Responding to Home Office figures published on Wednesday, the Chief Constable said: “South Yorkshire Police continues to be in a strong position with regards to recruitment of student police officers.
“We have made a promising start to the new financial year, and we remain on track to meet our year end targets for both the national uplift, and our own force uplift, as well as welcoming additional officers from the Police Now and Detective Now schemes.
“Since April 2019, we have seen 763 new officers join the force, consisting of 690 new recruits and 73 transferees, supplemented by 58 returners, all of whom are in various stages throughout their training. At present, some 510 of the new recruits have been out working in our districts as part of their on the job learning.
“We are currently recruiting for police officers, and we expect to receive a large number of applications during this live period. In our last live application period in September 2020, we exceeded our headcount target for 2020/21 by 119 officers.
“This is an exciting time for the force, and I would encourage anyone interested in becoming a police officer to visit our website - www.southyorks.police.uk/bethefuture - to find out more information on the role, and to apply online.
“South Yorkshire Police is strongly committed to reflecting the communities we serve, and as such we warmly welcome applicants from all cultures and backgrounds to join us and complement our existing service.”
A manifesto commitment of the current government was a pledge to recruit an additional 20,000 police officers in England and Wales by March 31, 2023.

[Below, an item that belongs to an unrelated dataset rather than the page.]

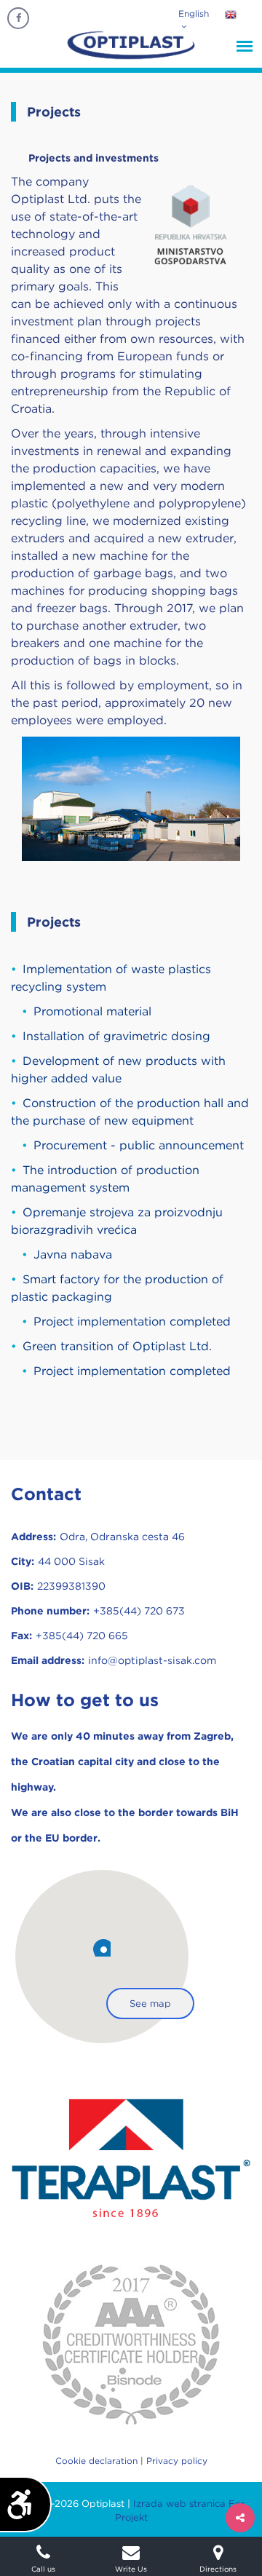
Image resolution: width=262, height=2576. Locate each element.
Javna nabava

In England and Wales, 9,814 of these new officers have been recruited so far using funding from the ‘Police Uplift Programme’.
The Home Office added that a further 326 additional officers had been recruited through other funding streams, such as from local council tax precepts.
The current headcount of officers in England and Wales stood at 138,574 officers on June 30, 2021.
This year, the council tax in Sheffield rose to accommodate the expanding police force. The rise meant a £15 per year increase for a Band D property.